# Description of the task:
Return the data below exactly, but only from the line containing "Thema Tierschutz (55, 2438)" through the line containing "[Menu] (1316, 24)", with both of those lines included.

Stored records:
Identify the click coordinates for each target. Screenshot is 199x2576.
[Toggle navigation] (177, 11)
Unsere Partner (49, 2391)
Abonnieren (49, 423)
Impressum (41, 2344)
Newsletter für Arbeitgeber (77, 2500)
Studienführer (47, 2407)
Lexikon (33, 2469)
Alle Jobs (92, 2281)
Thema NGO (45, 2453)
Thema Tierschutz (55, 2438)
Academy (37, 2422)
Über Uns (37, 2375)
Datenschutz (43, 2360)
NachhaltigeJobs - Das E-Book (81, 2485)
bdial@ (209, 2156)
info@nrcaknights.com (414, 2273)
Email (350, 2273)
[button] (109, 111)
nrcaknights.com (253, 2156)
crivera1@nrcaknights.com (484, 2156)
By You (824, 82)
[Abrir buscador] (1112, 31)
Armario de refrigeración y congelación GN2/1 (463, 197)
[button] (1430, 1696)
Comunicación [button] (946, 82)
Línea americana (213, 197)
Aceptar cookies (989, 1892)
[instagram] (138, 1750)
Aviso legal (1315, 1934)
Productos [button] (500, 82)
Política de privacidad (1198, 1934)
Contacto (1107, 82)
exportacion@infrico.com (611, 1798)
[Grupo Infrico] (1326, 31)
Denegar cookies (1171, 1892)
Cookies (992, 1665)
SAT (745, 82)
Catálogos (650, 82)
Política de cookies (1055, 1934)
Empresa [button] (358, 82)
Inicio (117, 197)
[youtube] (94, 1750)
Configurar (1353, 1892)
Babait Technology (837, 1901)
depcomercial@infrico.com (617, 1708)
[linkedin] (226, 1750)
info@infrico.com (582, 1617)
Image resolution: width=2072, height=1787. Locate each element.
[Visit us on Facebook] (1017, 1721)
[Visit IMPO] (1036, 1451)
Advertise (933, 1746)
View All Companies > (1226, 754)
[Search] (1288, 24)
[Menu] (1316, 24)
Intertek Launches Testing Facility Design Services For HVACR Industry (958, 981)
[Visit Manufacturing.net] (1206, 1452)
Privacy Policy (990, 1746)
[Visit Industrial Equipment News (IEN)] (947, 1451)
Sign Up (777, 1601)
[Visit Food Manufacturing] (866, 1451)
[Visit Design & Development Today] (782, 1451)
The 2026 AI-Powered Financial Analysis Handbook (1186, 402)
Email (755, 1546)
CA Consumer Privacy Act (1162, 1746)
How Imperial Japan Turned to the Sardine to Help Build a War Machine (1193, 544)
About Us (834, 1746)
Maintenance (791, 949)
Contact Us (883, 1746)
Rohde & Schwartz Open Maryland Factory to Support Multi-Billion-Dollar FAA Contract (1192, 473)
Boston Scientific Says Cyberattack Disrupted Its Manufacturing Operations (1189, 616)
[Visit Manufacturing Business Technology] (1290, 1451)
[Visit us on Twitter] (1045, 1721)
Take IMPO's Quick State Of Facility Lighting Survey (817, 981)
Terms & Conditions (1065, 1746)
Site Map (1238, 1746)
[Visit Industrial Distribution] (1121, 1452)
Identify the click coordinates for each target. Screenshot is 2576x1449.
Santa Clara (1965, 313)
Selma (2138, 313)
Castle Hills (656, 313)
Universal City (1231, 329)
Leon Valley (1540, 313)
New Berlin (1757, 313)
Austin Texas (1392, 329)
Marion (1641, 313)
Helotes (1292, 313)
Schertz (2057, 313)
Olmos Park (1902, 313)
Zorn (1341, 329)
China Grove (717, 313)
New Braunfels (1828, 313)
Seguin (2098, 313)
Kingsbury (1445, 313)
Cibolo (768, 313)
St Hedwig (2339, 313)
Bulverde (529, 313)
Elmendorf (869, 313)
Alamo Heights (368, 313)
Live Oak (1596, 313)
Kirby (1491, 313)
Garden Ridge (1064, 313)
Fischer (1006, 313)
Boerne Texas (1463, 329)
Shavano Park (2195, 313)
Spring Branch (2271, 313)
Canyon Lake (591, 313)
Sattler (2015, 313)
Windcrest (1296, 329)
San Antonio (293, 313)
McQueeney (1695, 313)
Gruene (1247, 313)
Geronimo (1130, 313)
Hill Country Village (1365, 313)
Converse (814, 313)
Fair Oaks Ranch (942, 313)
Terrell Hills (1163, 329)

# Exercise result:
Thema Tierschutz (55, 2438)
Academy (37, 2422)
Über Uns (37, 2375)
Datenschutz (43, 2360)
NachhaltigeJobs - Das E-Book (81, 2485)
bdial@ (209, 2156)
info@nrcaknights.com (414, 2273)
Email (350, 2273)
[button] (109, 111)
nrcaknights.com (253, 2156)
crivera1@nrcaknights.com (484, 2156)
By You (824, 82)
[Abrir buscador] (1112, 31)
Armario de refrigeración y congelación GN2/1 (463, 197)
[button] (1430, 1696)
Comunicación [button] (946, 82)
Línea americana (213, 197)
Aceptar cookies (989, 1892)
[instagram] (138, 1750)
Aviso legal (1315, 1934)
Productos [button] (500, 82)
Política de privacidad (1198, 1934)
Contacto (1107, 82)
exportacion@infrico.com (611, 1798)
[Grupo Infrico] (1326, 31)
Denegar cookies (1171, 1892)
Cookies (992, 1665)
SAT (745, 82)
Catálogos (650, 82)
Política de cookies (1055, 1934)
Empresa [button] (358, 82)
Inicio (117, 197)
[youtube] (94, 1750)
Configurar (1353, 1892)
Babait Technology (837, 1901)
depcomercial@infrico.com (617, 1708)
[linkedin] (226, 1750)
info@infrico.com (582, 1617)
Image resolution: width=2072, height=1787. Locate each element.
[Visit us on Facebook] (1017, 1721)
[Visit IMPO] (1036, 1451)
Advertise (933, 1746)
View All Companies > (1226, 754)
[Search] (1288, 24)
[Menu] (1316, 24)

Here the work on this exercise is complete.